A further misreading

Philip Larkin
the librarian from Hell

Six notes for John Forbes


At Rae’s memorial plaque
unveiled in a square, Summer Hill
I wondered what could be named for you?
A swimming pool perhaps,
where you exorcised asthma?
A car wash on Taylor Street?


I wrote to you a few years back
that England wasn’t the place you knew
now it’s even less so, or more:
the superstructure of class
showing through the fake edifice of ‘merit’,
all that bedrock pomposity
and servility that characterises the place
as Jacob Rees-Mogg, a seeming parody
turns out to be the real thing.

It was in England that I came to understand
the meaning of ‘hegemony’
(where supposed alternatives echo each other,
the newspapers all liking the same poets
those poets published by the same house
— was this ‘house style’?
                                    The Houses of Parliament, 
the City, made up similarly
of Old Etonians.
                                        Houses, actual houses,  
pokier than any on the continent
with a sense of ‘little Britain’ ‘going it alone’,
Dunkirk references afloat on the tide
of neoconservatism.


Dumped in the skip of history
by the great removalist
you would not have written pages of drivel
to get at a few things. Yours was
a different aesthetic, ethic even;
the poem came as a whole
or it didn't; and then
you revised it.


You were Zeus in Ken Searle’s painting,
alarmed at the bulk of your torso;
For love you bought
contact lenses, then lost them.

You read Manning Clark, bemused
that God had played such a big part
in Australian history.


You walked with us once
on the northern tablelands.
Miles from the nearest bookshop
(or any other sign of life)
you read the fine print on prescription vials.

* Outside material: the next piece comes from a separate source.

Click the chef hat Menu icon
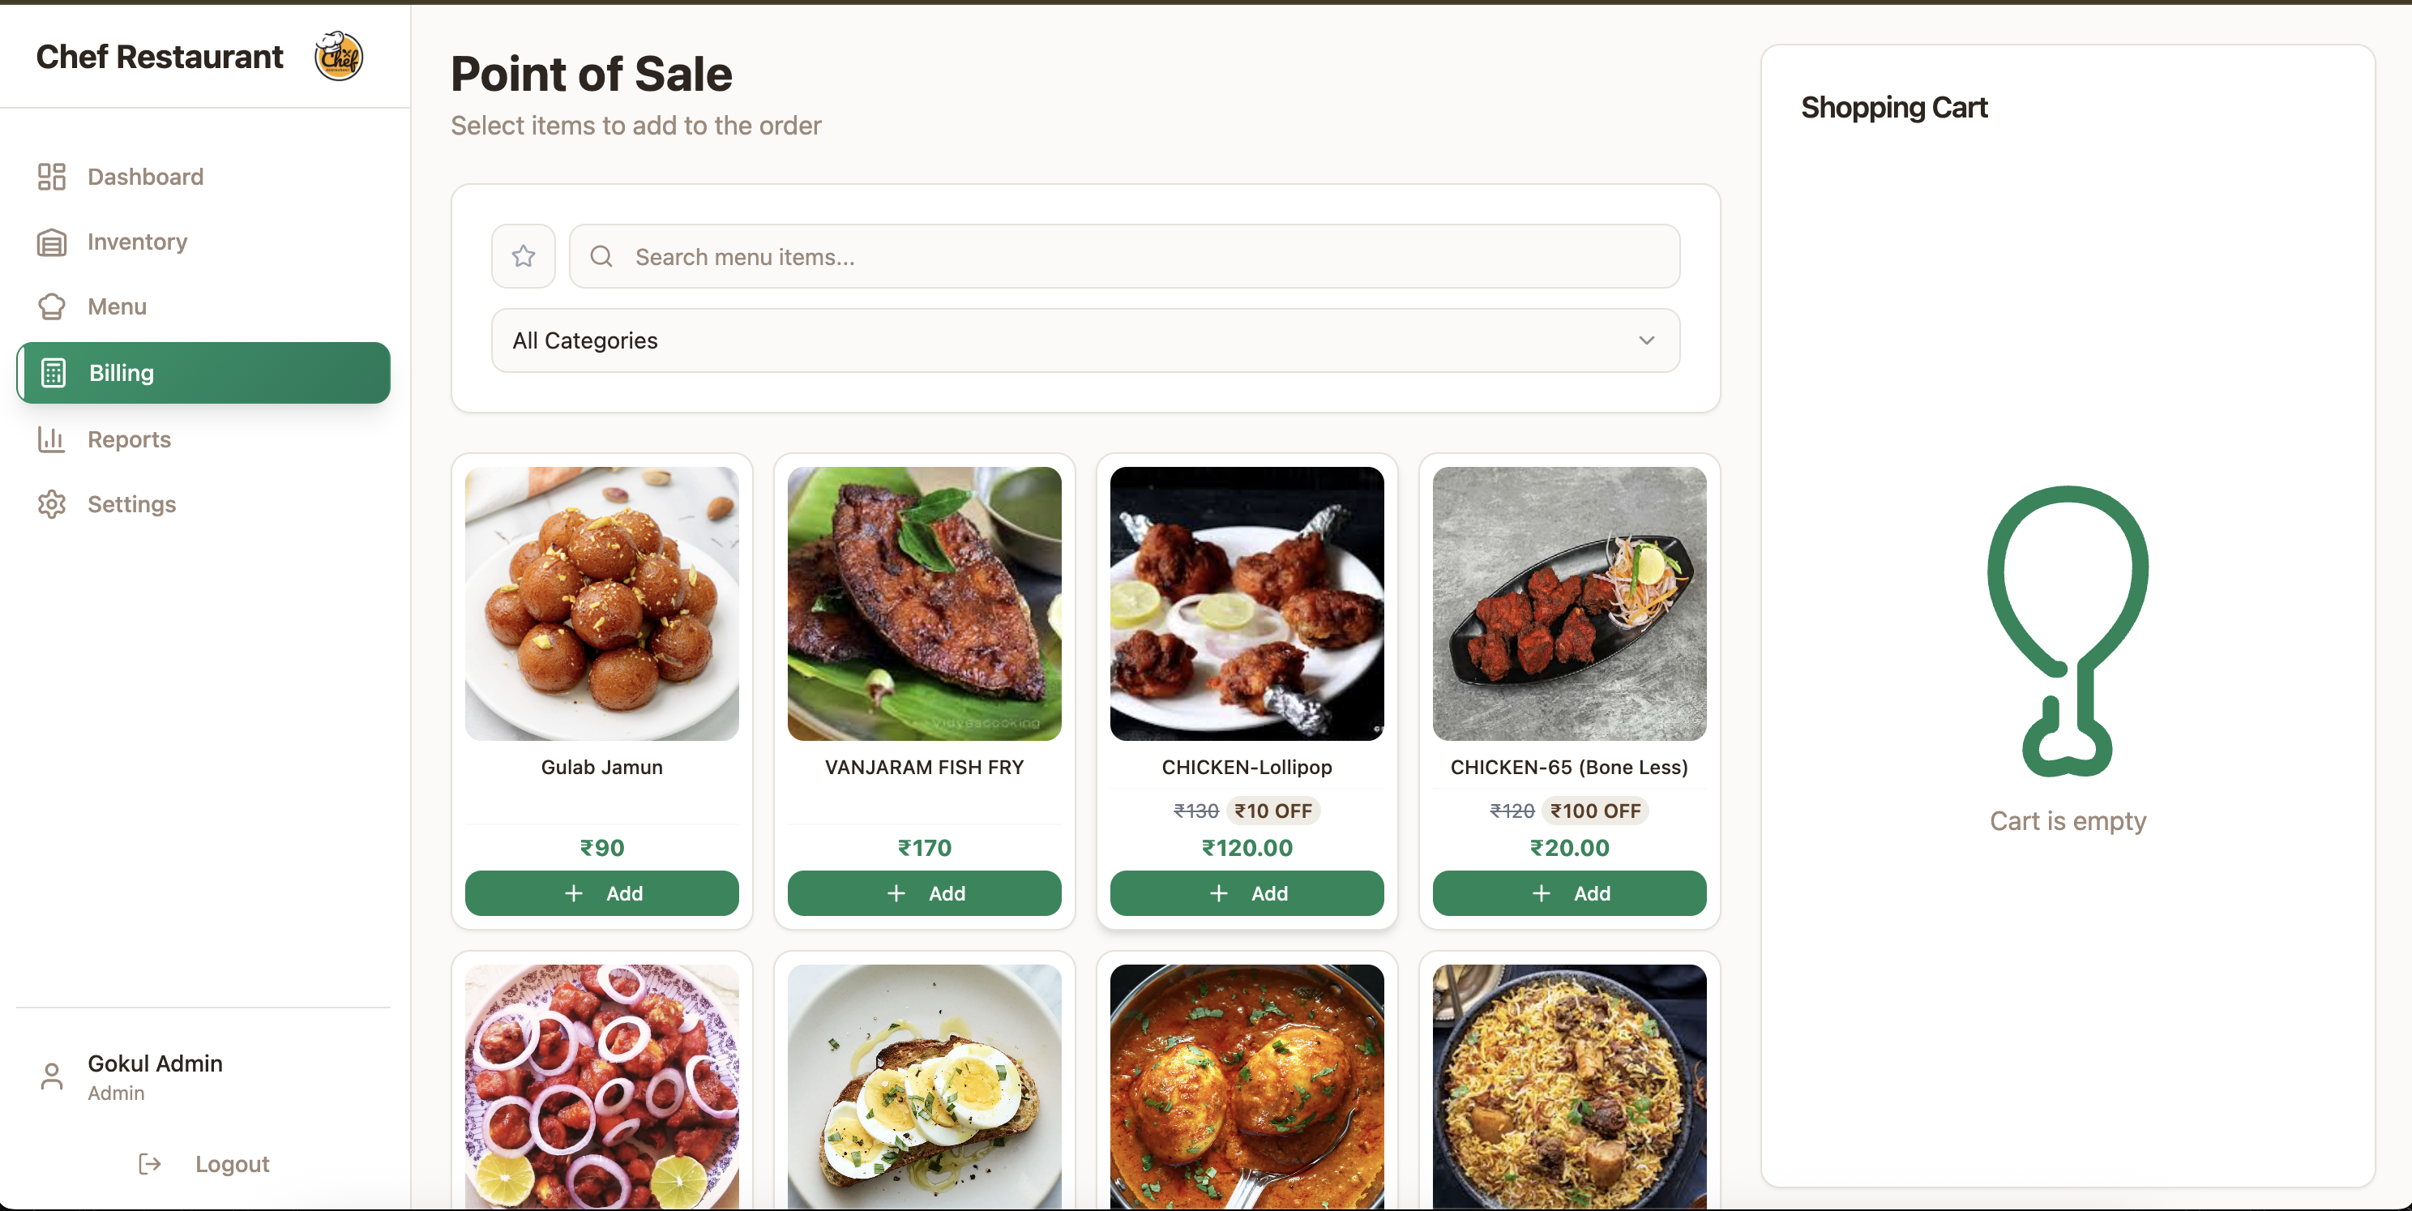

Elsewhere in that hinterland 
from his throne (a collapsed sofa)
‘the greatest poet since Yeats’
dismissed you (after your death) as
a ‘minor poet’ with amusing moments.


So far the Harbour’s free of landfill.
Brett Whiteley and Ken Done remind us 
of our tourist selves,
while down on Wooloomooloo Bay
the navy moors, in view of the Art Gallery,
as though this were some kind of assurance.

Australian Pastoral

a bush muse
amuse bouche

Laurie Duggan's most recent books are Selected Poems 1971-2017 (Shearsman, 2018) and Afterimages, a limited edition work from Polar Bear. He lived in the UK from 2006 to 2018 and is now living back in Sydney.